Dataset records
* * * * *
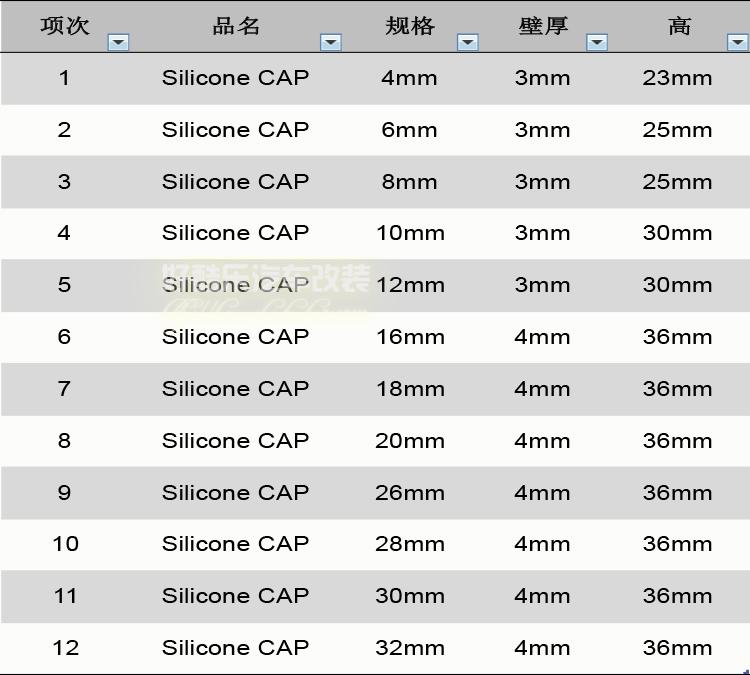Select the 36mm height in row 12
Viewport: 750px width, 675px height.
677,648
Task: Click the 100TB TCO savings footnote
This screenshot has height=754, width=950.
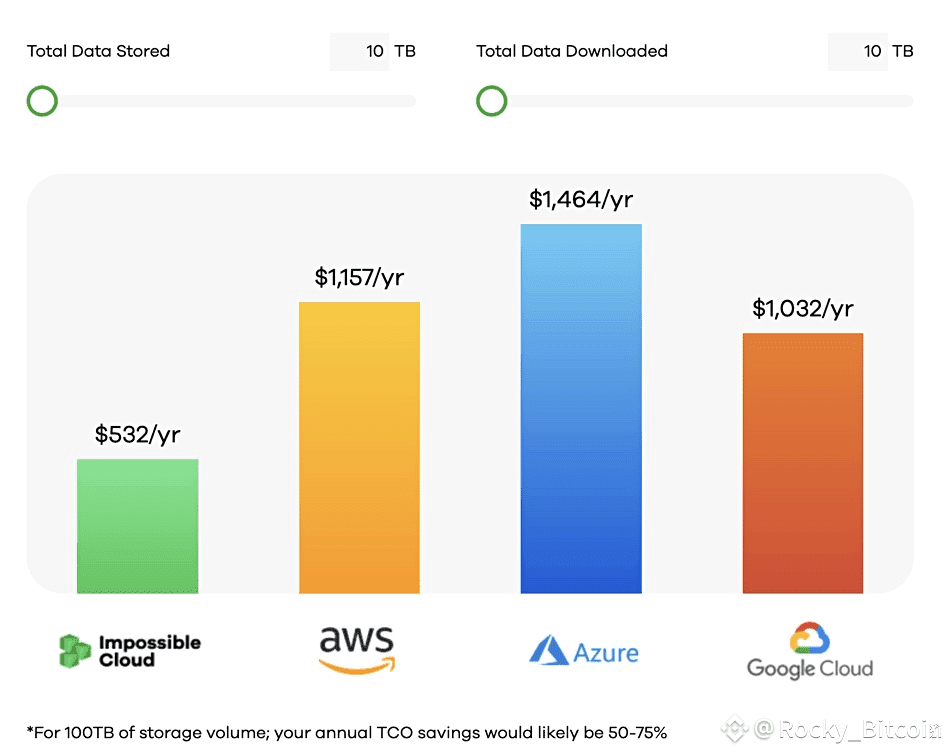Action: click(x=346, y=733)
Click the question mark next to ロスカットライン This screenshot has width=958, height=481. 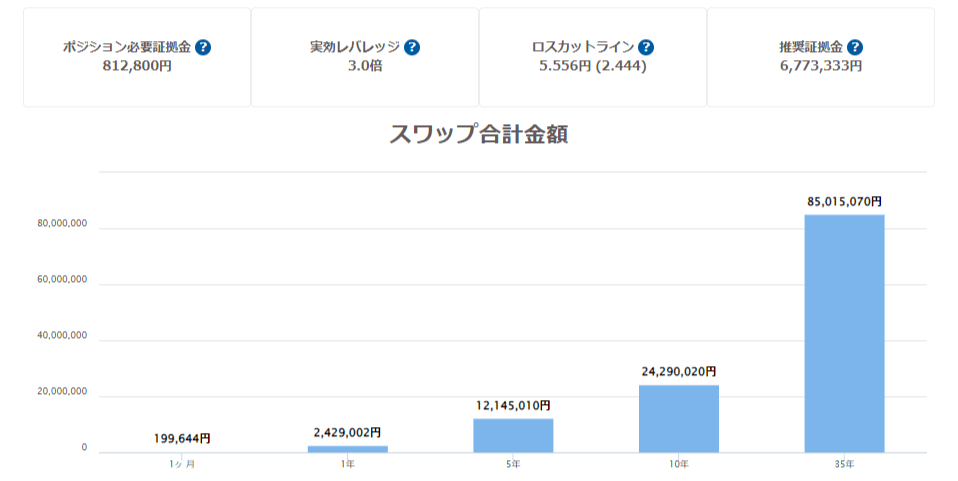646,47
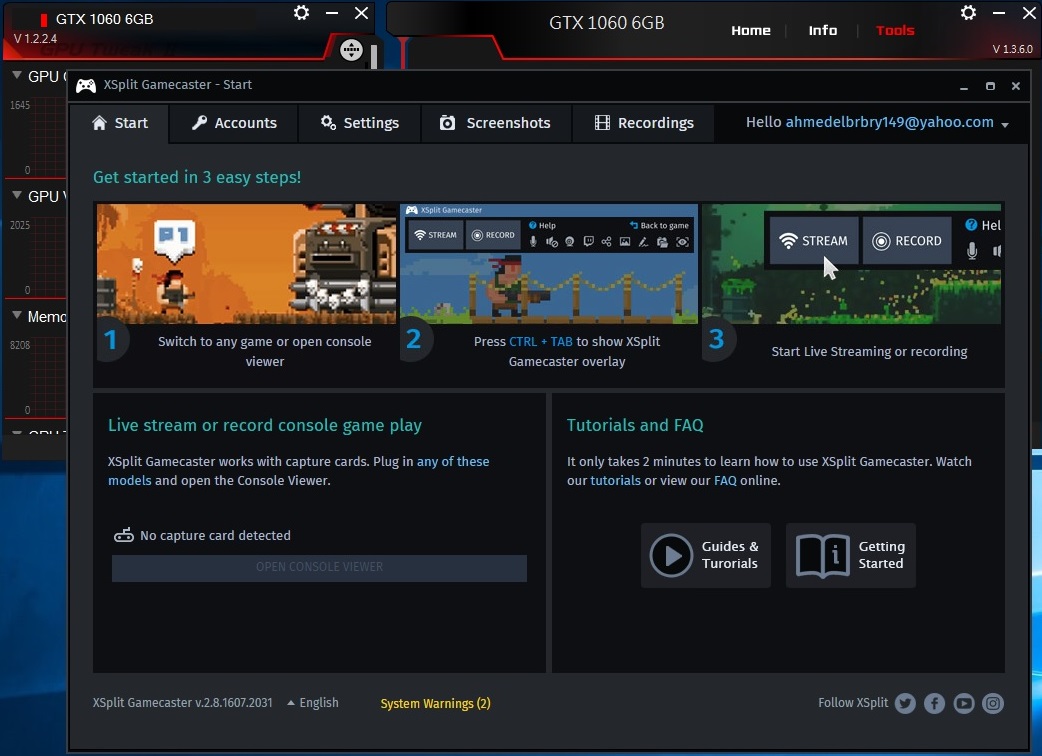Open XSplit's Facebook page icon

[934, 703]
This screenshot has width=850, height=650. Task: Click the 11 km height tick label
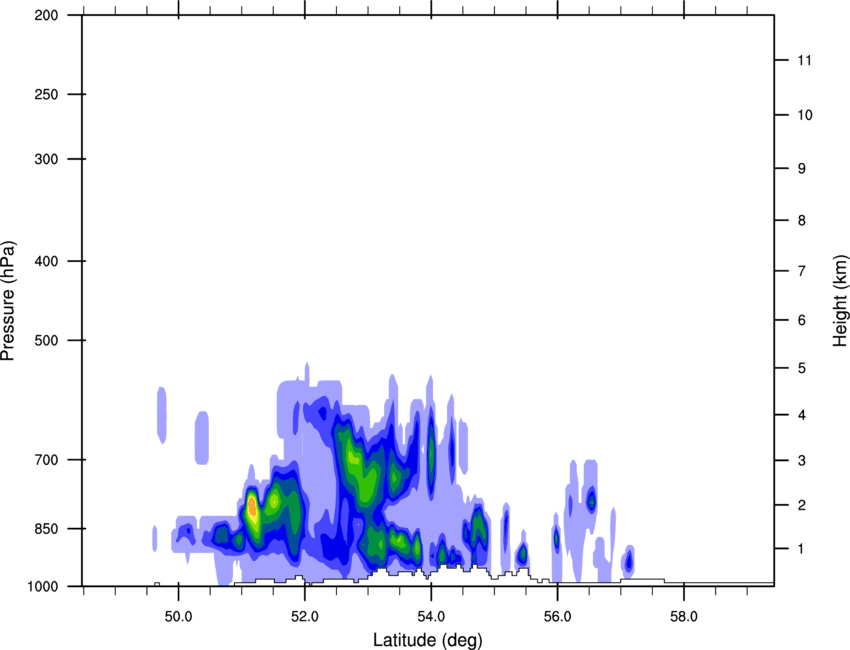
* * * * *
Return a copy of each line in the entries that contains "Task".

Task: Click the 100TB TCO savings footnote
This screenshot has width=850, height=650. Task: Click the 11 km height tick label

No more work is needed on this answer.